Source: Internet Watch Foundation (IWF) published on this website Friday 15 November 2024 by Jill Powell

More child sexual abuse victims can now be ‘seen’ and counted than ever before, thanks to new tech that allows the Internet Watch Foundation (IWF), the UK’s front line against child sexual abuse imagery online, to record all the children seen in sexual abuse images. 

Since the beginning of the year, 60,604 additional children who would have previously been ‘invisible’ have been incorporated into a dataset that is used by tech companies and law enforcement to protect children around the world.  

This valuable information gives the IWF greater insight into the impact of child sexual abuse online and accounts for all the children seen abused in online imagery, a gap in knowledge that the child protection charity has urgently wanted to correct. 

The new feature is integrated as part of the IWF’s Intelligrade system, a powerful tool that enables the charity to accurately grade individual child sexual abuse images, while automatically generating unique hashes (digital fingerprints).  

The improvements to the IWF’s Intelligrade system were made possible through Nominet’s Countering Online Harms fund. Nominet is the public benefit company that operates the .UK web domain and works with charities and organisations that seek to improve lives through technology, developing ‘tech for good’. 

In Intelligrade, these hashes are enriched with contextual metadata, such as the age of the child in the image and the severity of the abuse seen. Previously, if an image featured more than one child, only information about the youngest child was able to be recorded. This approach was born out of the necessity to remove confirmed child sexual abuse material (CSAM) from the internet as swiftly as possible. Logging multiple ages could delay that process. 

Now, analysts can easily track information about all the children seen in the image with the Multichild feature.

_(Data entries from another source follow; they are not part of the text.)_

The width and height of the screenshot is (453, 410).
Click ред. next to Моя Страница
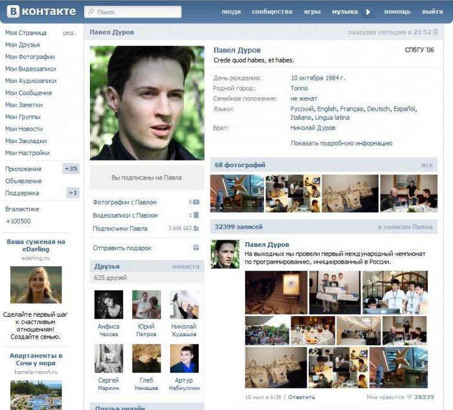pos(69,33)
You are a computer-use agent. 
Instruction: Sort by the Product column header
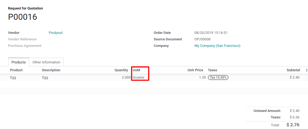tap(16, 70)
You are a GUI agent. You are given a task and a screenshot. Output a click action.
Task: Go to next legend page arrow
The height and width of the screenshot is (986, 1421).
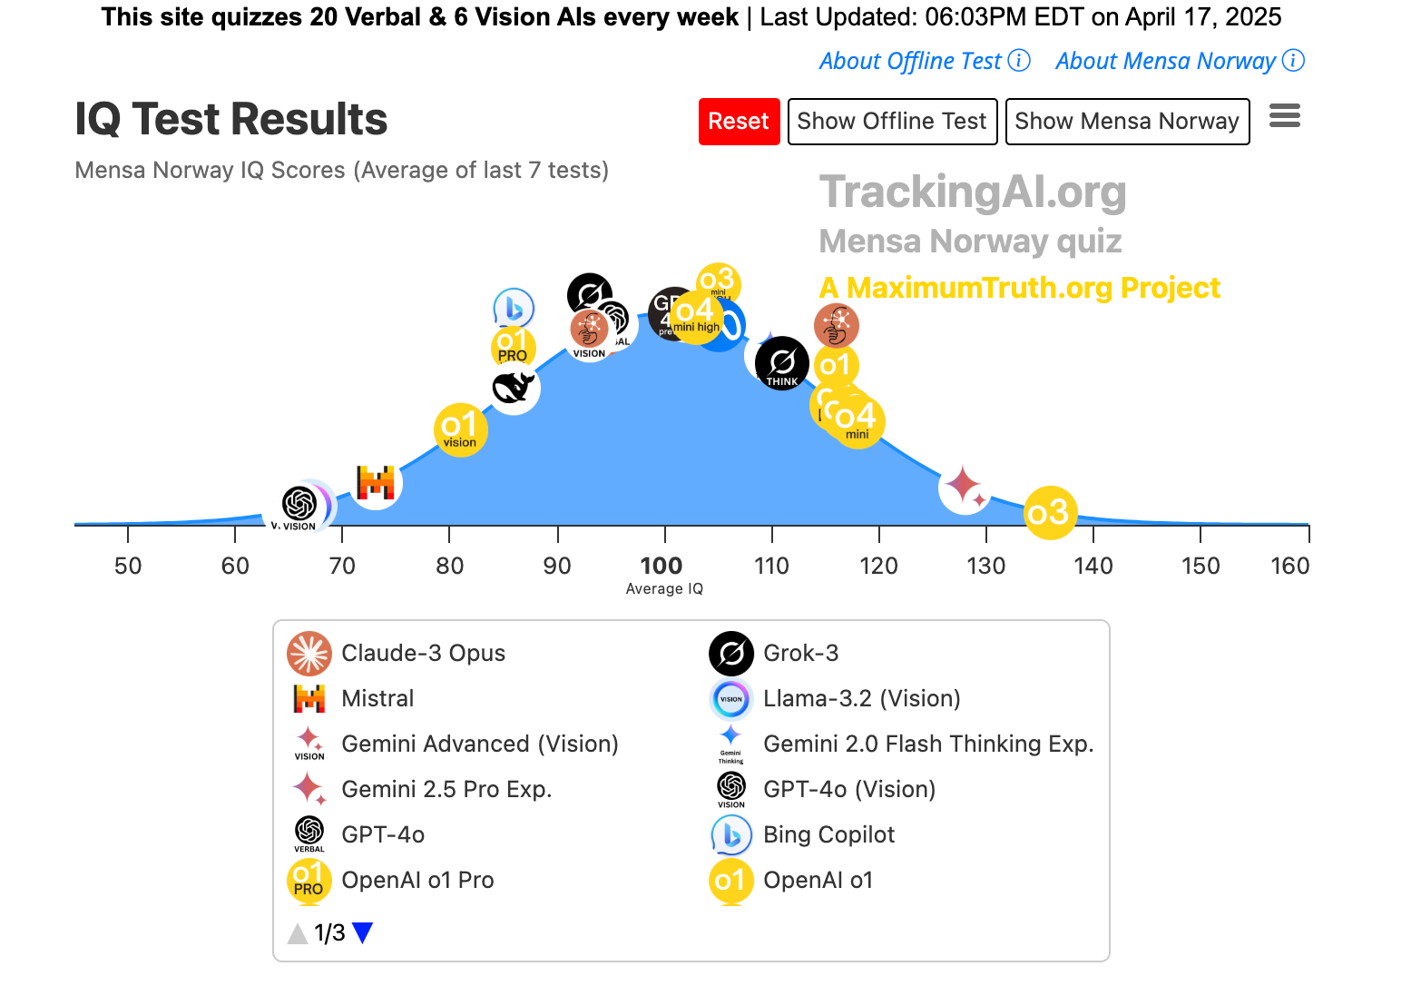pos(363,932)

Being able to respond at speed and protect child victims from having horrific images of their suffering be uploaded, shared and viewed across the internet is a driving priority for analysts at the IWF. 

Hashed images are loaded on to the IWF Hash List which is then provided to companies, law enforcement agencies and governments around the world who cooperatively work to block and remove the criminal content.  

To date, there are more than two million hashes on the Hash List, preventing the abuse images from being shared again and again.  

Highly trained assessors at the IWF, who grade each image individually and document the details seen, say it gives them incredible satisfaction to be able to document all the children in the images.